── Texto proporcionado
La mejora en la situación de los católicos en Inglaterra a finales de la centuria, la pérdida de pujanza económica de una Sevilla eclipsada por el progresivo auge gaditano, la aparición de problemáticas locales más acuciantes tras la peste de 1649, y la detención en el flujo de estudiantes procedentes de Saint Omer -como consecuencia del impacto de las guerras con Francia- agudizaron aún más la falta de medios y la reducción de la nómina de colegiales. En 1693 fue ordenado el último alumno de origen inglés. Fue casi veinte años después, en 1710, cuando el colegio retomase su actividad formativa por las pretensiones de los dominicos de San Pablo de Sevilla, muy relacionados con Irlanda, para que se les transfiriese su administración. A partir de entonces, y salvo casos puntuales, los libros de matrícula reflejan el predominio de estudiantes irlandeses que se sufragaban su mantenimiento y algunos convictores españoles que acudían al centro para formarse y suplir esta merma.
────
> Descripción del problema: Copia íntegro y sin ningún cambio el texto sobre el colegio de Sevilla y sus alumnos.
── Entradas proporcionadas
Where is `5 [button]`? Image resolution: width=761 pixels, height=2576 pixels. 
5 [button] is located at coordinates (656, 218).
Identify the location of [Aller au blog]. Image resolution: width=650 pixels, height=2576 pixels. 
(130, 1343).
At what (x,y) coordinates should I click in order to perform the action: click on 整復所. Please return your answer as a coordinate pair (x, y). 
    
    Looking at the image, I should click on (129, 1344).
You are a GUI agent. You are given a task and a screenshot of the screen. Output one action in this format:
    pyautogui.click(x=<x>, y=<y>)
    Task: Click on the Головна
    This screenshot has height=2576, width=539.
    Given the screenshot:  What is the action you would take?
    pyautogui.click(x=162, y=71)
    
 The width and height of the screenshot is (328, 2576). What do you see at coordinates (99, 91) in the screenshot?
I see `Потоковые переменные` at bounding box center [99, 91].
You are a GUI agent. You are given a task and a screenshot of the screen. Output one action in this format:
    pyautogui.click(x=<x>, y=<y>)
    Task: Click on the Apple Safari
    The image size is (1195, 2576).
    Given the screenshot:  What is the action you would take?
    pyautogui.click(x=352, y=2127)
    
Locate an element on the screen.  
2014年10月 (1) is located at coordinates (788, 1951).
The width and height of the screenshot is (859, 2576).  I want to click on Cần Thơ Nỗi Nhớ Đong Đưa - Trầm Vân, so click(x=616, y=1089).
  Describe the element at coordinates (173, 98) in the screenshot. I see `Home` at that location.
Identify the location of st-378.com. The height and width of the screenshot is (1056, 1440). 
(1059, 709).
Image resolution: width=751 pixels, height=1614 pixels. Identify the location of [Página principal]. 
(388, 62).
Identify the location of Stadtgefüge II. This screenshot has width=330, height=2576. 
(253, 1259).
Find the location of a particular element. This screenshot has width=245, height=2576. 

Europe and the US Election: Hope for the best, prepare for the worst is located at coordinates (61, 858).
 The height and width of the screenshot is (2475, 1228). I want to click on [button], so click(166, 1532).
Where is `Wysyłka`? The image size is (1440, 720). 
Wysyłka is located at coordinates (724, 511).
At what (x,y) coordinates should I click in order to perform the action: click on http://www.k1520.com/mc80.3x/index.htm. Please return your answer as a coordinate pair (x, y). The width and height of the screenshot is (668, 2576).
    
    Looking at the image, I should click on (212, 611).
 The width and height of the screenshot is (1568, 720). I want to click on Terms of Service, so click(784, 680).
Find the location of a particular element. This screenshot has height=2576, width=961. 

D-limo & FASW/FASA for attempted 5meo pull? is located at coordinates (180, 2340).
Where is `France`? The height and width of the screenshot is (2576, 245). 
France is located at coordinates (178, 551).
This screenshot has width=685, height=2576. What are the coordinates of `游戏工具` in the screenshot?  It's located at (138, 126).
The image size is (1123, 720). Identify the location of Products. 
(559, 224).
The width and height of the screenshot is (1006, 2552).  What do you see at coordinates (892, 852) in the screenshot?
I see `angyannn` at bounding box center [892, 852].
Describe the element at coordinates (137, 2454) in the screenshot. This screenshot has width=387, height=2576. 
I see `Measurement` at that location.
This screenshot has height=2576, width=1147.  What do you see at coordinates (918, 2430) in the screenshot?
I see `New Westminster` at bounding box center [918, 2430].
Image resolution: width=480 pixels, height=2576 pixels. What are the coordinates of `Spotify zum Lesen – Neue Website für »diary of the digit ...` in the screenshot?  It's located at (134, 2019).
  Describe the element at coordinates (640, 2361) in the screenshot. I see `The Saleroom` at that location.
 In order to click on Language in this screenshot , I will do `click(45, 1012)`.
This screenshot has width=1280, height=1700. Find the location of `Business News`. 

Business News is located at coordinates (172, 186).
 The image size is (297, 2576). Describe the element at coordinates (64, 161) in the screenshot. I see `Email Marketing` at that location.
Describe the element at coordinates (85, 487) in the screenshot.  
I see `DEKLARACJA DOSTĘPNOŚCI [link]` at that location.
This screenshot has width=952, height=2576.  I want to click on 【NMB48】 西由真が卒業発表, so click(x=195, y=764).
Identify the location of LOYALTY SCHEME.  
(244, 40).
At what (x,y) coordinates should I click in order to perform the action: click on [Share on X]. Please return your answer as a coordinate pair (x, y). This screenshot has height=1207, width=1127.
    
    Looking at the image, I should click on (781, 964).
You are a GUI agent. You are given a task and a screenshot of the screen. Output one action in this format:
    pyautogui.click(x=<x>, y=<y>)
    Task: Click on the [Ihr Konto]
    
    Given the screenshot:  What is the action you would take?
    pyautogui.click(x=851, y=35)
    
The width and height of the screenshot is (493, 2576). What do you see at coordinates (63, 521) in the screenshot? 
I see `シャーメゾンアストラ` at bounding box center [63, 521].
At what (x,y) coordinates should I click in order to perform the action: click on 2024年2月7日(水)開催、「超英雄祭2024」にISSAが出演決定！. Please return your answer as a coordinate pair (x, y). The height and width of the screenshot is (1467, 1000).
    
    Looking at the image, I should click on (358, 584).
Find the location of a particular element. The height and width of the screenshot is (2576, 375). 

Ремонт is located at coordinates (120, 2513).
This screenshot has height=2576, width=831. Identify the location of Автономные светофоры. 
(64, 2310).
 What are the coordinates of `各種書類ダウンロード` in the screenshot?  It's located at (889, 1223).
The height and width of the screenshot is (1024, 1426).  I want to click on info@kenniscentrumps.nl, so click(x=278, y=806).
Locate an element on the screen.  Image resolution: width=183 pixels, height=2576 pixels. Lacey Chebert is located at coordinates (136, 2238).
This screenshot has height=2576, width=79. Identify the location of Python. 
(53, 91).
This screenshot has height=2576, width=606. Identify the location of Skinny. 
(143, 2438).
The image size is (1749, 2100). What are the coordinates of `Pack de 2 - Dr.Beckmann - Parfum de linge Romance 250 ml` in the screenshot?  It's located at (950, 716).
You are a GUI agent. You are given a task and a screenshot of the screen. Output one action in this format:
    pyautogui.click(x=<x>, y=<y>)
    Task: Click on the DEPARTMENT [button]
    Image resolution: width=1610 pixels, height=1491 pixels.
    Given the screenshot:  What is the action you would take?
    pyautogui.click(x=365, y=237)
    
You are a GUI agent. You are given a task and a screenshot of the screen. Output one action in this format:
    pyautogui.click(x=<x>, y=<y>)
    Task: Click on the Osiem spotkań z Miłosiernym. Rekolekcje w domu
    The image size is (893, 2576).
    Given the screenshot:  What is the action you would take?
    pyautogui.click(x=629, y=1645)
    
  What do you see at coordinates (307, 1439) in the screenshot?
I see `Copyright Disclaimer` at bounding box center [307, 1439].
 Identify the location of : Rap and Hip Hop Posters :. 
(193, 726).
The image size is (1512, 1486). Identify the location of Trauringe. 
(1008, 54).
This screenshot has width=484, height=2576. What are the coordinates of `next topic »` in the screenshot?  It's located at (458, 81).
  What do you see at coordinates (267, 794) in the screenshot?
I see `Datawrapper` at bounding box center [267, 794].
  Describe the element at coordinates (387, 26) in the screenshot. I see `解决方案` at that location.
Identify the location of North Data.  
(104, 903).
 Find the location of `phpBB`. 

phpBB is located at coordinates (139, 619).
────
> Ejercicio resuelto:
La mejora en la situación de los católicos en Inglaterra a finales de la centuria, la pérdida de pujanza económica de una Sevilla eclipsada por el progresivo auge gaditano, la aparición de problemáticas locales más acuciantes tras la peste de 1649, y la detención en el flujo de estudiantes procedentes de Saint Omer -como consecuencia del impacto de las guerras con Francia- agudizaron aún más la falta de medios y la reducción de la nómina de colegiales. En 1693 fue ordenado el último alumno de origen inglés. Fue casi veinte años después, en 1710, cuando el colegio retomase su actividad formativa por las pretensiones de los dominicos de San Pablo de Sevilla, muy relacionados con Irlanda, para que se les transfiriese su administración. A partir de entonces, y salvo casos puntuales, los libros de matrícula reflejan el predominio de estudiantes irlandeses que se sufragaban su mantenimiento y algunos convictores españoles que acudían al centro para formarse y suplir esta merma.